The standard AID for Issuer Security Domain is A000000151000000 (or A000000003000000 on older cards). Actual AID can be checked with $ gp -l:
ISD: A000000003000000 (OP_READY)
Privs: SecurityDomain, CardLock, CardTerminate, CardReset, CVMManagement
...
This can be changed with $ gp -rename-isd XXXXXXXXXXXX:
$ gp -l
ISD: A000000151000000 (INITIALIZED)
Privs: SecurityDomain, CardLock, CardTerminate, CardReset, ...
...
$ gp -rename-isd 112233445566
$ gp -l
ISD: 112233445566 (INITIALIZED)
Privs: SecurityDomain, CardLock, CardTerminate, CardReset, ...
...
Tip
Do not change the ISD AID unless you know what and why.
Once preparations are done and before the card is put into use, it should be set to SECURED state.
Warning
The transition is OP_READY -> INITIALIZED -> SECURED. This transition path is irreversible.
To transition the card to INITIALIZED state, use $ gp -initialize-card. To transition the card to SECURED state, use $ gp -secure-card. You can automatically transition to SECURED from whatever previous state by using the force with -force: $ gp -f -secure-card
Note
Some cards or card applications have restrictions based on current card state.
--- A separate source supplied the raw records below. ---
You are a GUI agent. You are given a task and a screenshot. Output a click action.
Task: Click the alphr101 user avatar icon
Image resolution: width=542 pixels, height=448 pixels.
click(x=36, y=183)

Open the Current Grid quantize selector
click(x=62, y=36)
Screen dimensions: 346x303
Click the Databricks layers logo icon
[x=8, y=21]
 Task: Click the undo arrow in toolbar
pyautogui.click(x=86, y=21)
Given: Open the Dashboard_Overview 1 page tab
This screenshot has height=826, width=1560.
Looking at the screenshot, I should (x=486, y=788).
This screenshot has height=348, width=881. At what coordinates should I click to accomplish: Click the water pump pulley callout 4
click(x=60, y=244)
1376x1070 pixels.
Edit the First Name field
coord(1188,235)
For example, allowing certain initialization or personalization steps only in INITIALIZED state or refusing to execute certain functions normally unless the card is in SECURED state.
This is the normal state of the card, once the card has been issued.
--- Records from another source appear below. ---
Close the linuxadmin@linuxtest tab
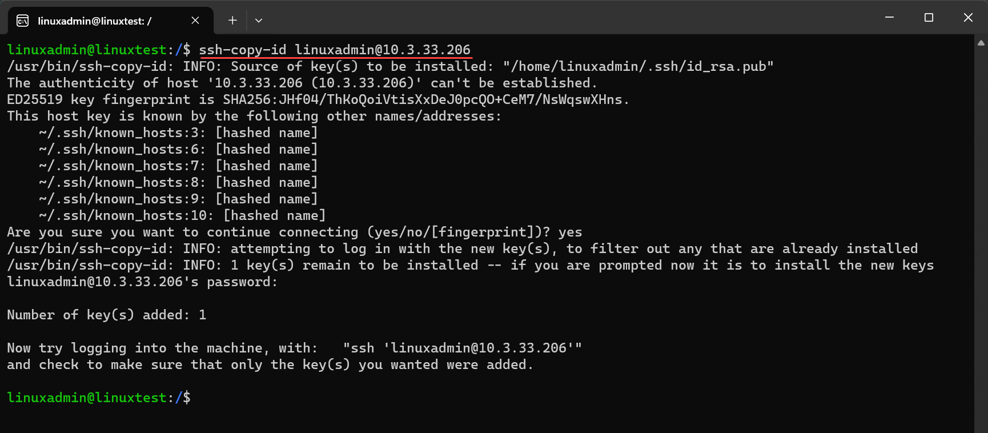 coord(195,21)
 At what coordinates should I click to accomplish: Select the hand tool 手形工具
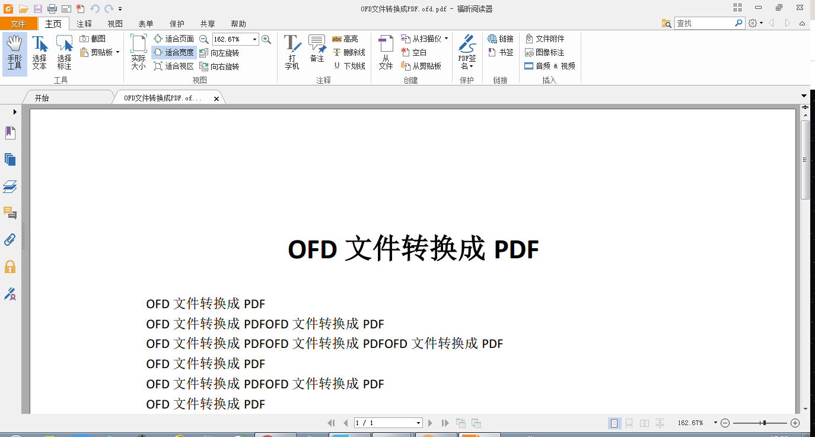click(14, 51)
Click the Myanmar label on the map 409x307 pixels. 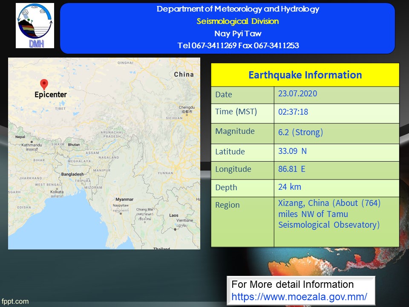click(x=124, y=199)
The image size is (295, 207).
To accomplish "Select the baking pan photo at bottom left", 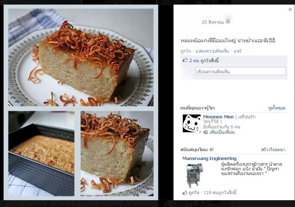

Administrator, the card itself or an application (with the CardLock privilege) on the card can transition the card to CARD_LOCKED state. To do this manually, use $ gp -lock-card. If this has happened and the card should be unlocked, use $ gp -unlock-card to transition the card back to the SECURED state.
Similarly, an application can become LOCKED if the administrator or card or the application itself decides so. To do this manually, use $ gp -lock-applet XXXXXXXXXXXX. Use $ gp -unlock-applet XXXXXXXXXXXX to transition the application back to whatever state it was before coming LOCKED.
Note
Supplementary security domains can be also be locked and unlocked from/to PERSONALIZED state with the same command.